Sikora believes more people will want to join the healthcare sector when it stands up for quality patient care and good jobs. “When non-union healthcare workers hear when someone’s job or hours were saved or they got paid when they were mistakenly called off, they want to be a part of that. We do this work out of love for our professions. People respond to warmth and the outpouring of love by standing up for what they believe in.”



Since forming their union, 13 newly organized HCA-affiliated hospitals started negotiating their first union contract with six hospitals that had won their first contract more than three years ago. As a bargaining team of more than 100, HCA-affiliated hospital workers identified common problems and sought solutions through collective bargaining and action.



Throughout the course of the contract bargaining campaign, workers signed petitions, delivered messages through cards, cupcakes and letters to managers, all the while organizing each other through old fashioned meetings to get their issues resolved. The result? The bargaining team won a landmark tentative agreement with their employers to address one of the most difficult issues in hospitals: staffing levels.



As a result of hard work and unity, bargaining team members - comprised of nurses, service and technical workers - reached a breakthrough tentative agreement with their employers that includes:



• Strong enforcement mechanisms to ensure hospital compliance,

• Protection for nurses and our licenses who report unsafe staffing conditions and

• More transparency regarding hospitals’ recommended staffing guidelines.
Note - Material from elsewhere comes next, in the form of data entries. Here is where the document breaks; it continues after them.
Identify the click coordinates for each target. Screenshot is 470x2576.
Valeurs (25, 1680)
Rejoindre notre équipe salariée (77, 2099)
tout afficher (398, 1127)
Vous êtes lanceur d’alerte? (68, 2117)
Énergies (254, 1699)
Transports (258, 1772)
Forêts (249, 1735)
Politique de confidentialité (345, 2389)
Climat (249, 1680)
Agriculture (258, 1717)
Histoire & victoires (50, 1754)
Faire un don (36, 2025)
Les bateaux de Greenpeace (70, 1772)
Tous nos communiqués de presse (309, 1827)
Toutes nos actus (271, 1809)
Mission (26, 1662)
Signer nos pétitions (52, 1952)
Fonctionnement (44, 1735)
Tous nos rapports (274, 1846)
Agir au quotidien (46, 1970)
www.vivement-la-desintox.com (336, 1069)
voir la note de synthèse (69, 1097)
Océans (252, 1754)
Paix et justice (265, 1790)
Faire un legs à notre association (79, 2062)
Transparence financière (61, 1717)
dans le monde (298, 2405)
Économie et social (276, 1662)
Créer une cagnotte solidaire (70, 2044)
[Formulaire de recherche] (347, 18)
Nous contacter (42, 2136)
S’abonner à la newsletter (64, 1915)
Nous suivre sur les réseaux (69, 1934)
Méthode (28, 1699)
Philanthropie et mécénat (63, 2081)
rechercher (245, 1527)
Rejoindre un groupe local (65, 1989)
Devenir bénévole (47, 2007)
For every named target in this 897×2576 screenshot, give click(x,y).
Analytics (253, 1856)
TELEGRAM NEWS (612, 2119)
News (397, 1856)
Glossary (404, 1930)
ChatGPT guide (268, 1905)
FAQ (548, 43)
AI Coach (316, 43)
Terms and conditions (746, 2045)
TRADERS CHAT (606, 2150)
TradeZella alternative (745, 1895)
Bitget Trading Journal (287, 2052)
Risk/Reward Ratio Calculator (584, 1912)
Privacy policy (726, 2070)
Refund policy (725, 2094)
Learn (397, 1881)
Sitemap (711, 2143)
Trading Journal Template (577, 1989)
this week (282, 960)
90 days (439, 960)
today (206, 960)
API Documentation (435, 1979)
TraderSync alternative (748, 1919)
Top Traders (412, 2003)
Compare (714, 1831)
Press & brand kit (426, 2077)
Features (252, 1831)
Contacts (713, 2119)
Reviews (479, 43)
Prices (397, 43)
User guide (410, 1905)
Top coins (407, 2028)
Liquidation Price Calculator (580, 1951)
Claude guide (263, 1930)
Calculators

The gains healthcare workers are making in Florida are distinctive given that the reasons many workers cite for joining the union is to put patients’ well-being front and center.



Paul Ortiz, a history professor at the University of Florida remarked, “This group of healthcare workers is doing what politicians and business leaders in the South have not been able to do: simultaneously working to solve the region’s overlapping crises in delivering quality health care and generating living wage jobs.



“This organizing campaign is a tremendous boon to the creation of living wage jobs and delivering higher quality health care in a state whose economy depends on the dollars of seniors and retirees. As such, it is a better strategy for economic development than anything we’ve seen come out of Tallahassee over the past few legislative sessions.”